Когда он подъехал к лошадям, оставленным в долине, те, шумно всхрапывая, паслись возле одинокого баобаба. Панталаччи отвязал их от дерева и осторожно погнал перед собой. Через полчаса три коня и всадник при свете луны, встававшей из-за холма, рысью скакали прочь от лагеря.
Сиприен и Ли все еще спали. Только в три часа утра китаец открыл глаза и увидел звезды, бледно сиявшие над горизонтом в западной части небосклона.
«Пора готовить кофе»,— подумал он.
Сбросив одеяло, в которое был укутан, поднялся и приступил к утреннему туалету, соблюдавшемуся им одинаково как в пустыне, так и в городе.
«А где же Панталаччи?»— вдруг спохватился китаец.

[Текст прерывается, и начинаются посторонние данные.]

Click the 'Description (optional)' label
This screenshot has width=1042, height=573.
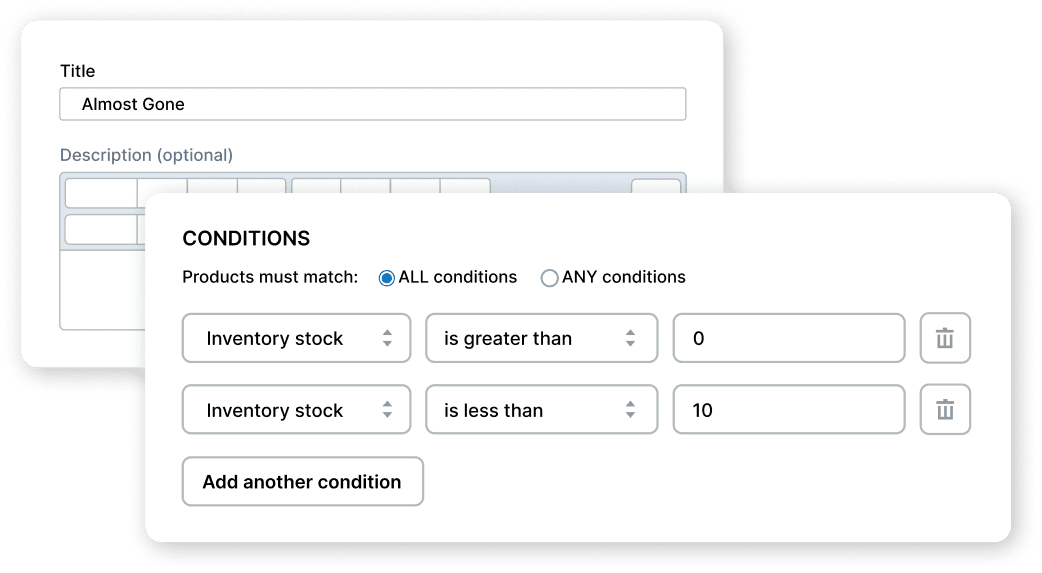tap(146, 155)
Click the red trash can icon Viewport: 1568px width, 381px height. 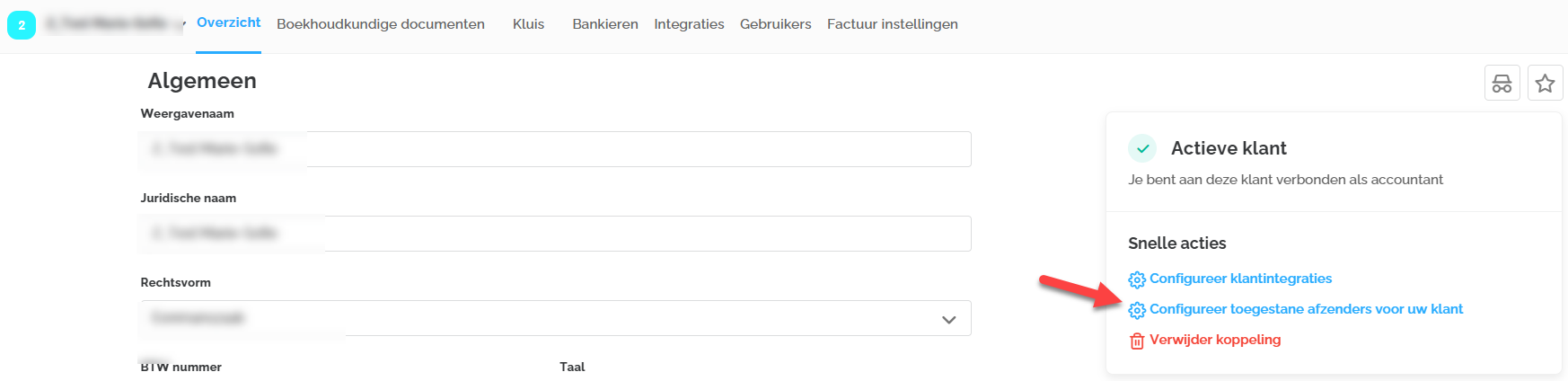pos(1137,341)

Уже занималась заря, и все явственнее проступали предметы, окружавшие лагерь.
«Да и лошадей тоже не видно! — про себя отметил Ли.— Уж не вздумал ли этот «честный малый»… И в недобром предчувствии он бросился к кольям, где вечером привязывал лошадей, обежал вокруг лагеря и мгновенно убедился, что весь багаж неаполитанца исчез вместе с ним. Все стало ясно.

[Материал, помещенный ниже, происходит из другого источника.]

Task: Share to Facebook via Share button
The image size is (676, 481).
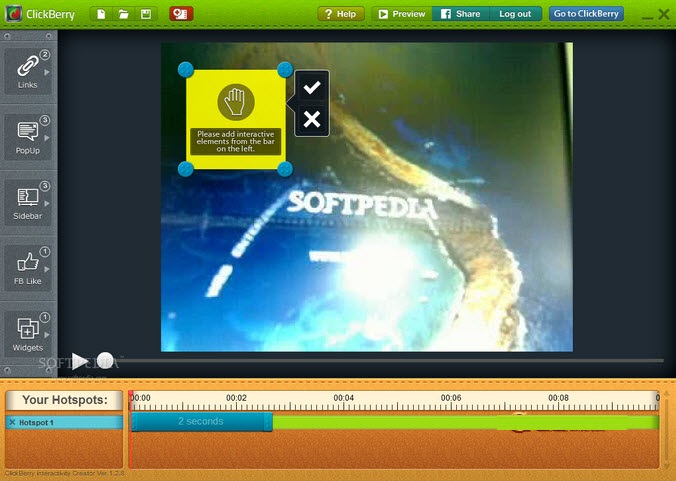Action: [x=461, y=14]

Человек белой расы не мог бы, вероятно, подавить в себе совершенно естественное желание разбудить Сиприена, чтобы тут же сообщить ему крайне важную новость. Но китаец принадлежал к желтой расе и считал, что когда речь идет о несчастье, то торопиться с вестями ни к. чему. И он спокойно занялся приготовлением кофе.
«Со стороны этого негодяя это еще большая любезность, что он оставил нам припасы!» — то и дело повторял Ли.
Кофе, должным образом выдержанный в специально сшитом полотняном мешочке, был перелит в чашки, вырезанные из скорлупы страусиного яйца; лишь после этого он подошел к все еще спавшему Сиприену.